RECORDED INFORMATION:
- Opening Delimiter -
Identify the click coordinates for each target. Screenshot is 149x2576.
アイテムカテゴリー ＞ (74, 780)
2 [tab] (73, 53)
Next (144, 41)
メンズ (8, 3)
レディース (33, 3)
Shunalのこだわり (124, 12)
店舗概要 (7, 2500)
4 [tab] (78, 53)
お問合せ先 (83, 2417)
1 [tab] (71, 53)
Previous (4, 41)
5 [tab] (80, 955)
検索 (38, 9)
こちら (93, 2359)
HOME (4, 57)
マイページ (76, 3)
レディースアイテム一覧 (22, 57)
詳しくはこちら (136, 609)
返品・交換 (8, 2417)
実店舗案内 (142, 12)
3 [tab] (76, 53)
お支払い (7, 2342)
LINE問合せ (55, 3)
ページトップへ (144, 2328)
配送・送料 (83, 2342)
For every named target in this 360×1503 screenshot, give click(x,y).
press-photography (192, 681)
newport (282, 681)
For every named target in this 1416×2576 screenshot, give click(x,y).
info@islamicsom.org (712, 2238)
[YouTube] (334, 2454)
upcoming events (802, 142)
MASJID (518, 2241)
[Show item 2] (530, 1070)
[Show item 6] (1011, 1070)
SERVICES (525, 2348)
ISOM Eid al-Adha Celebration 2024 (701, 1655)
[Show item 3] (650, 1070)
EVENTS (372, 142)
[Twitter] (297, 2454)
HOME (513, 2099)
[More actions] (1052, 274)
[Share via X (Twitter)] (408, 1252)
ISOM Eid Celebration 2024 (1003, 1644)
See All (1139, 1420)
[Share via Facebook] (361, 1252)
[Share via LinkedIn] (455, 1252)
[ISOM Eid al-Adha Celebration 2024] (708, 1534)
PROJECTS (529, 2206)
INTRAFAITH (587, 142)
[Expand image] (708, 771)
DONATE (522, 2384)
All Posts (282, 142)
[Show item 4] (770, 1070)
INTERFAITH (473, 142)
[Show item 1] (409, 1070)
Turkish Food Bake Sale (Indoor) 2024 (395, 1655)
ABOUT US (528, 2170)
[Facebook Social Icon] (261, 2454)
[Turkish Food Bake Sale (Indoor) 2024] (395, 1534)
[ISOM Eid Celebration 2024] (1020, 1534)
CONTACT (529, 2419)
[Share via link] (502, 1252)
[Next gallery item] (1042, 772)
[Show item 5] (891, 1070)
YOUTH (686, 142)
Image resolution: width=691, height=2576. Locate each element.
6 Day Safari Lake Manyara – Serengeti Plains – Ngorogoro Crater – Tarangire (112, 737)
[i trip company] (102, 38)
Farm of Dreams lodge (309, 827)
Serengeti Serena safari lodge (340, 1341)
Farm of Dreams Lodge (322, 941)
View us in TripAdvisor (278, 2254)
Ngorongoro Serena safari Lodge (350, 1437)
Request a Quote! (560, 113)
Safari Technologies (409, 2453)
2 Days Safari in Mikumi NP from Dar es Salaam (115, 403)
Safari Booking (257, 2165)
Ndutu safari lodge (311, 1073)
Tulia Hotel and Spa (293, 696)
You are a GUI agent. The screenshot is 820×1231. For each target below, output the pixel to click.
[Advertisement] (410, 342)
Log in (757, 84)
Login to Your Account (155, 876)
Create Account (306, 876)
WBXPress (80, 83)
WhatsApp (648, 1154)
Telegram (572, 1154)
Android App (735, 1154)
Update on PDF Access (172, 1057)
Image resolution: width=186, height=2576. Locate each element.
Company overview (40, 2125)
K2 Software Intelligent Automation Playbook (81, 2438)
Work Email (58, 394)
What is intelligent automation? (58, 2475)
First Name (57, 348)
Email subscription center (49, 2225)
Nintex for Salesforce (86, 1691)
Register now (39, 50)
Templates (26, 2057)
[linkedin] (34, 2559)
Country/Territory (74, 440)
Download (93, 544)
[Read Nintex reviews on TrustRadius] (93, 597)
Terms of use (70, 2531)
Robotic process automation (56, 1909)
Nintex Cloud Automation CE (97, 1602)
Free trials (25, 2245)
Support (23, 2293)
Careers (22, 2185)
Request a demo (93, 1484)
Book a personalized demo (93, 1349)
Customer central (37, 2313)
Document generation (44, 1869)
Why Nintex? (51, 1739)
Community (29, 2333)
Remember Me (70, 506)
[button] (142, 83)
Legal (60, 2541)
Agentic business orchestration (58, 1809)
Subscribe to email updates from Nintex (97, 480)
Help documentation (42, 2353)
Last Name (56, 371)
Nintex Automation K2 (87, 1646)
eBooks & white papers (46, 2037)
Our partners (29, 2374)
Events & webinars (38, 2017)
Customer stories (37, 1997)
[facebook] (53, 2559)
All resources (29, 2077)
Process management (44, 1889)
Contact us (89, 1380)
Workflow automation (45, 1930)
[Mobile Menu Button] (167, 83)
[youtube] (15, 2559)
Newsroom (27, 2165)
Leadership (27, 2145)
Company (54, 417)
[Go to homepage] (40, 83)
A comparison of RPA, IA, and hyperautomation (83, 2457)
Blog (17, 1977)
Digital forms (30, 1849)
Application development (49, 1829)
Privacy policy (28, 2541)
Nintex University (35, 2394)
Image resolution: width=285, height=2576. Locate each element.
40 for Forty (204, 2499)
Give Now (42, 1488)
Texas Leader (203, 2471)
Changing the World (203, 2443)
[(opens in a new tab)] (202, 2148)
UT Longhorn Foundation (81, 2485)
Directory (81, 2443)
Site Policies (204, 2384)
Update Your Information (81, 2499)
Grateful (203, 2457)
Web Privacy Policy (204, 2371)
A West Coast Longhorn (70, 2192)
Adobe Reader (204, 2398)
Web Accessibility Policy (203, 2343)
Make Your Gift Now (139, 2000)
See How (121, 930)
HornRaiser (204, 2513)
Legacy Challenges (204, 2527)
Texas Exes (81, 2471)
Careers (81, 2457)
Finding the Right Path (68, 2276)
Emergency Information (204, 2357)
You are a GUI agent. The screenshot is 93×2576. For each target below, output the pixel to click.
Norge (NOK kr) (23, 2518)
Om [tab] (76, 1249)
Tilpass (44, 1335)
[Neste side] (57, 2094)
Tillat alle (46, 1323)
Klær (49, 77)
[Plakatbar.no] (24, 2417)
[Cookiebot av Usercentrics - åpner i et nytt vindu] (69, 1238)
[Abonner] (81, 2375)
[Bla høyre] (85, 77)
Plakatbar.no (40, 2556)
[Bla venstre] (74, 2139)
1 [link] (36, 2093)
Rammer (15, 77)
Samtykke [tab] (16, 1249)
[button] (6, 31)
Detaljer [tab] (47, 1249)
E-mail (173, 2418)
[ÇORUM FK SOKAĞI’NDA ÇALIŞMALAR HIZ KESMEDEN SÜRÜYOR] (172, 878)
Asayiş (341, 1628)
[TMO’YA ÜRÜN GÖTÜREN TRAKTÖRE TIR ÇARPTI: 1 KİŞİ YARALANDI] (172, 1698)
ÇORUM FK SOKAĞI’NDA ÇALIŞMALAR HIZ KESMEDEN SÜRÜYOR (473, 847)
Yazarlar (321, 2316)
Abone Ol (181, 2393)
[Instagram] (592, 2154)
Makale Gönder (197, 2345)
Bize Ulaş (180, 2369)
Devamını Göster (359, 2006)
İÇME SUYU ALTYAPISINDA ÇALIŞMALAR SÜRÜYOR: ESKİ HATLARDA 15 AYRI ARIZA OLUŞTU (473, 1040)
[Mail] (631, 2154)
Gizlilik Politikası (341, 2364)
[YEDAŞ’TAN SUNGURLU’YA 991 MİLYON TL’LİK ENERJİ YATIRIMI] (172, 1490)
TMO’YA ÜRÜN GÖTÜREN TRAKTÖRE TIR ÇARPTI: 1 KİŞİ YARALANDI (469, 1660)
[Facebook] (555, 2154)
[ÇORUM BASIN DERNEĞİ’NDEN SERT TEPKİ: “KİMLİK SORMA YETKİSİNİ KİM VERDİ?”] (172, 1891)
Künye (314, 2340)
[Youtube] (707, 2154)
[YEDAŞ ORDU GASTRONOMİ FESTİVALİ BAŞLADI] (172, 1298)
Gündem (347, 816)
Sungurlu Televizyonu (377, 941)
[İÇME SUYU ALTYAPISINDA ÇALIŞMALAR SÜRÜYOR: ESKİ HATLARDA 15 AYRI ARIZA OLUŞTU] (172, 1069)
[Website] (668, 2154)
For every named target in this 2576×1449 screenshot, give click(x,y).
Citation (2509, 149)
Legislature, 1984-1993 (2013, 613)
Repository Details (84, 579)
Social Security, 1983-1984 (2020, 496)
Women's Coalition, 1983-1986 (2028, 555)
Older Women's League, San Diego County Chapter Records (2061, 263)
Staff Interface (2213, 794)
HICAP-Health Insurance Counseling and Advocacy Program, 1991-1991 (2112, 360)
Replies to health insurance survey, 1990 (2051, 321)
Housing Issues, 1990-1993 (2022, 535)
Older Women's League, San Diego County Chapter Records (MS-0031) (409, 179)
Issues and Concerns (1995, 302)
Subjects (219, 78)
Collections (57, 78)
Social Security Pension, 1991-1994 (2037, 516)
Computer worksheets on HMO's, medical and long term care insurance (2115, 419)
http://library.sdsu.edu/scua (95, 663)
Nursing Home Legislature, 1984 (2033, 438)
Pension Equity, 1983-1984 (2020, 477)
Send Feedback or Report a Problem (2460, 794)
- Closing Delimiter -
EXERCISE BRIEF:
Write out the records above exactly, from the opening line to the line with "HOME (4, 57)", including both, with nothing added.

ANSWER:
Identify the click coordinates for each target. Screenshot is 149x2576.
アイテムカテゴリー ＞ (74, 780)
2 [tab] (73, 53)
Next (144, 41)
メンズ (8, 3)
レディース (33, 3)
Shunalのこだわり (124, 12)
店舗概要 (7, 2500)
4 [tab] (78, 53)
お問合せ先 (83, 2417)
1 [tab] (71, 53)
Previous (4, 41)
5 [tab] (80, 955)
検索 (38, 9)
こちら (93, 2359)
HOME (4, 57)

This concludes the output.